> **Short task**: Rewrite the material as a two-column CSV with the headers instruction and output. Include one row per request, covering the line containing "Pick New Relic from the provider list" through the end of the material, inclusive. Put each request's text and its answer in one quoted field apiece, with line breaks replaced by spaces.

> **Data supplied**:
..........
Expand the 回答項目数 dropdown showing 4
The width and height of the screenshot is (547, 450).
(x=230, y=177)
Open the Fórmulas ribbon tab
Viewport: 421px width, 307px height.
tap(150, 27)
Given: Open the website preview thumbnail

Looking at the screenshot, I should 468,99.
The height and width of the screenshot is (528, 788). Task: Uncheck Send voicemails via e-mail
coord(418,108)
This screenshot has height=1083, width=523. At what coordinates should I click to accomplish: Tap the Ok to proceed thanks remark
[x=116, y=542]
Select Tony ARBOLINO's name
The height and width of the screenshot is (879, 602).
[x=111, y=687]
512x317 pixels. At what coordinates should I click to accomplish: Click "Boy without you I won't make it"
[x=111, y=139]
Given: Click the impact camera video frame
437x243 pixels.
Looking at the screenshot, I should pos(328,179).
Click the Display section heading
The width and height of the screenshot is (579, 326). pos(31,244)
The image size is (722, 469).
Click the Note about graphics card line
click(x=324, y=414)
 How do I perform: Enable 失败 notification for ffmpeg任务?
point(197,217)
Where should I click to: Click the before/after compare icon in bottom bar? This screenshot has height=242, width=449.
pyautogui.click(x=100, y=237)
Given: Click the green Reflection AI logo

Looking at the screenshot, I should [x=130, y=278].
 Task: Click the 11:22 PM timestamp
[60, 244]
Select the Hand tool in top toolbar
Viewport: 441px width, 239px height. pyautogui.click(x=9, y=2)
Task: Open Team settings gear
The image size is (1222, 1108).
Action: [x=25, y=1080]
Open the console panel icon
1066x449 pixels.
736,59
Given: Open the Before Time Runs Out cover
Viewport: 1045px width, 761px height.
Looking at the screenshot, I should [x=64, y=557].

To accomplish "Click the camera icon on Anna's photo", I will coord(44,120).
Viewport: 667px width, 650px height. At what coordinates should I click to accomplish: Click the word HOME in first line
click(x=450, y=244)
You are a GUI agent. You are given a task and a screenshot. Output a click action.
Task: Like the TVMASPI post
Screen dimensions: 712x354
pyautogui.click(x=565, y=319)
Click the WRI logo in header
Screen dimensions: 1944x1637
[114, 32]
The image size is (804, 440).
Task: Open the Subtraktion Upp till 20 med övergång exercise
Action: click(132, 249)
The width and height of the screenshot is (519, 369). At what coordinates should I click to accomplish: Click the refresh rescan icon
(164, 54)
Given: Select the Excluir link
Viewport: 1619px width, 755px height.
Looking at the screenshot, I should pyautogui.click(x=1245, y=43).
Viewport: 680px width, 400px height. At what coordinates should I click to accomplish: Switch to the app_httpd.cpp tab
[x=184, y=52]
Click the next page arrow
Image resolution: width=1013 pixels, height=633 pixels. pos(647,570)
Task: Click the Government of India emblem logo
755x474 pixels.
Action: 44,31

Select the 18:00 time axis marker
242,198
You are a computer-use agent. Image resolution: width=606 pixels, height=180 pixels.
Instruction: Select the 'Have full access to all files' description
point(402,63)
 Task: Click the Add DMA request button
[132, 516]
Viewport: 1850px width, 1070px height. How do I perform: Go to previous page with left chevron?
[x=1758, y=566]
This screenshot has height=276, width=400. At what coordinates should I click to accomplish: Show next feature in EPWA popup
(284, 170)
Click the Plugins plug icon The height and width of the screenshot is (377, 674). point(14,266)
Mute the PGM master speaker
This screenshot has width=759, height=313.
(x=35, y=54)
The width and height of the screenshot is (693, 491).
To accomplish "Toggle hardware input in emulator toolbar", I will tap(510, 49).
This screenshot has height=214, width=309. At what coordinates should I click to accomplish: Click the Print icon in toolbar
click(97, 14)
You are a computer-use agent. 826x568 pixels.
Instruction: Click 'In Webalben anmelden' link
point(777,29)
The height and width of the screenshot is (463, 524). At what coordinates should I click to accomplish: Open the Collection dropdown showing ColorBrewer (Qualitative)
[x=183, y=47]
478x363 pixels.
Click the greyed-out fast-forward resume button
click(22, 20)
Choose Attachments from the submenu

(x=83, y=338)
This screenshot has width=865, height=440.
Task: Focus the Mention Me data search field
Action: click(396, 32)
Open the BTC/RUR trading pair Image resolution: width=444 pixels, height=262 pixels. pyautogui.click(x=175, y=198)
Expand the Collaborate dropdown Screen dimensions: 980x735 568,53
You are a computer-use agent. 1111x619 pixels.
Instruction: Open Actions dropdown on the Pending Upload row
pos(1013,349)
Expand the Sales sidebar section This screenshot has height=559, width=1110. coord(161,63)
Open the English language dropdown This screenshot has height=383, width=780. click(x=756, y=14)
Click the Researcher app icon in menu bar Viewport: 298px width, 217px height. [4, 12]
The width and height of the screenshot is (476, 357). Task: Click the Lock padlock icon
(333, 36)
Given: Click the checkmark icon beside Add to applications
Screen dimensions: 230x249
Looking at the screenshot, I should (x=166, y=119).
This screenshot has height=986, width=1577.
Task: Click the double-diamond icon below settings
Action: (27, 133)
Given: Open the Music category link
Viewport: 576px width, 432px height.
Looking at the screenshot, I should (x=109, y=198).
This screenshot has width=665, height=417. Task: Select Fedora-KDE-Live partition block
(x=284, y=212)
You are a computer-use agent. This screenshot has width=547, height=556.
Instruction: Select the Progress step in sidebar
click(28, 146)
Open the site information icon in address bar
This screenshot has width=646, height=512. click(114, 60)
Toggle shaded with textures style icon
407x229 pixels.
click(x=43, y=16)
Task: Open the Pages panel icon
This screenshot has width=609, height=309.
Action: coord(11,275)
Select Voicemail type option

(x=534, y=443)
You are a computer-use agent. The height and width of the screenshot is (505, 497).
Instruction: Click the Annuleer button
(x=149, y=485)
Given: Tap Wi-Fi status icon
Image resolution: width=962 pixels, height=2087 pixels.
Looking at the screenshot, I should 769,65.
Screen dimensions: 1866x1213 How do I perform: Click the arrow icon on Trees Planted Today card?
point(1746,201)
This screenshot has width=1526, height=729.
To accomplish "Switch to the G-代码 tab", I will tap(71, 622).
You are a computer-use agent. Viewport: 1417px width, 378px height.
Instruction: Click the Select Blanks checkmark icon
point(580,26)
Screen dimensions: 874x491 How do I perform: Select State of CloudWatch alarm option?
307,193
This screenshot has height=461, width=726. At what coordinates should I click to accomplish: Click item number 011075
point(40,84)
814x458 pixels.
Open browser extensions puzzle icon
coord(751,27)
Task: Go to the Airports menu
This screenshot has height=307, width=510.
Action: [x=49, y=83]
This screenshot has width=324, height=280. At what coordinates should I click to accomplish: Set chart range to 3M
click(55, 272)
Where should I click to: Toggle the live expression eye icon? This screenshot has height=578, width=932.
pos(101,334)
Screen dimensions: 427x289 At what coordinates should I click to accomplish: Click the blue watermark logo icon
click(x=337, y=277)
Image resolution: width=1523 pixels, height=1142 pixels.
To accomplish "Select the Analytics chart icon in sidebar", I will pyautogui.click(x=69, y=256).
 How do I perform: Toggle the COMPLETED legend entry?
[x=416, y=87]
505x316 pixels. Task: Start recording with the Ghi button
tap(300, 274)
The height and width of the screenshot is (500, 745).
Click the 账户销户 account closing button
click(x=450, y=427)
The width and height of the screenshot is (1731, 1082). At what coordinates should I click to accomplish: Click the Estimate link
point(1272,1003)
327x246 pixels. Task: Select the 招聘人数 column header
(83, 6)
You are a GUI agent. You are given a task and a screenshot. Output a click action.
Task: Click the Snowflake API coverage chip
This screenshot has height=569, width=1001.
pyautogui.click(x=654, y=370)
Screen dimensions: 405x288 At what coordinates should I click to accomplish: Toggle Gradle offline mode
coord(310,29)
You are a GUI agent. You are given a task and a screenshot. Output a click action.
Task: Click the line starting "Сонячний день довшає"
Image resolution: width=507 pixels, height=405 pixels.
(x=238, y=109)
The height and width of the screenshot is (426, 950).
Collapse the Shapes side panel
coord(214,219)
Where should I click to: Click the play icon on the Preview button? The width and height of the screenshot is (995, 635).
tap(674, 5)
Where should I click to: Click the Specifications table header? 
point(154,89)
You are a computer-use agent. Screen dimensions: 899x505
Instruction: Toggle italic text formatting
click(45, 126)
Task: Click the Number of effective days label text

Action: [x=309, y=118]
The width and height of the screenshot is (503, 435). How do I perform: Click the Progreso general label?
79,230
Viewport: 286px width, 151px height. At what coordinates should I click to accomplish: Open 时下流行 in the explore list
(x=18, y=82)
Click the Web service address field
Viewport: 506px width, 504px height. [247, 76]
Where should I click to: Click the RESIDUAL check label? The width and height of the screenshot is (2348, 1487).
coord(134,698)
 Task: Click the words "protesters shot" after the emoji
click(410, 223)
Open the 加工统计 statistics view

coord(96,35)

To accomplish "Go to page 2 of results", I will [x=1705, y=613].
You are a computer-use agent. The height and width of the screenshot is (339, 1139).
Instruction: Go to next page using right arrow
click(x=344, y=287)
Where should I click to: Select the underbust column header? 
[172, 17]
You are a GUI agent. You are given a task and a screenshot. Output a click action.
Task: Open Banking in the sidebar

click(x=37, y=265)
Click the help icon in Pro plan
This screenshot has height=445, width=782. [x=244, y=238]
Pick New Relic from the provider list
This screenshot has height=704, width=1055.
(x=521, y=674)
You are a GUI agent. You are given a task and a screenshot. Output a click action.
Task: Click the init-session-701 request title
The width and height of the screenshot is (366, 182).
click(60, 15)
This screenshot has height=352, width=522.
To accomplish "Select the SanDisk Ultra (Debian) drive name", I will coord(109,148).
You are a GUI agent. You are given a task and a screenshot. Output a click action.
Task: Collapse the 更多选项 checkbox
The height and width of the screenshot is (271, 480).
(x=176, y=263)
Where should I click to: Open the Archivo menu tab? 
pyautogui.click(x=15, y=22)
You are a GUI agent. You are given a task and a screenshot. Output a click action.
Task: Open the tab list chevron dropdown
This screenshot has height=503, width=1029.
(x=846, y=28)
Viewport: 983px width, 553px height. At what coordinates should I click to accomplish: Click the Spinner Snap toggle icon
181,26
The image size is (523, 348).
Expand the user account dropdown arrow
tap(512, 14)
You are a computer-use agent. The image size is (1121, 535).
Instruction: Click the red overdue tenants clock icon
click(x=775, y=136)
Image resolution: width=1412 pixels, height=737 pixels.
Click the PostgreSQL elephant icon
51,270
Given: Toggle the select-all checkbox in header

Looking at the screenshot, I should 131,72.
..........
> **Correct result**:
instruction,output
"Pick New Relic from the provider list This screenshot has height=704, width=1055.","(x=521, y=674)"
"You are a GUI agent. You are given a task and a screenshot. Output a click action. Task: Click the init-session-701 request title The width and height of the screenshot is (366, 182).","click(60, 15)"
"This screenshot has height=352, width=522. To accomplish ""Select the SanDisk Ultra (Debian) drive name"",","I will coord(109,148)."
"You are a GUI agent. You are given a task and a screenshot. Output a click action. Task: Collapse the 更多选项 checkbox The height and width of the screenshot is (271, 480).","(x=176, y=263)"
"Where should I click to: Open the Archivo menu tab?","pyautogui.click(x=15, y=22)"
"You are a GUI agent. You are given a task and a screenshot. Output a click action. Task: Open the tab list chevron dropdown This screenshot has height=503, width=1029.","(x=846, y=28)"
"Viewport: 983px width, 553px height. At what coordinates should I click to accomplish: Click the Spinner Snap toggle icon","181,26"
"The image size is (523, 348). Expand the user account dropdown arrow","tap(512, 14)"
"You are a computer-use agent. The image size is (1121, 535). Instruction: Click the red overdue tenants clock icon","click(x=775, y=136)"
"Image resolution: width=1412 pixels, height=737 pixels. Click the PostgreSQL elephant icon","51,270"
"Given: Toggle the select-all checkbox in header","Looking at the screenshot, I should 131,72."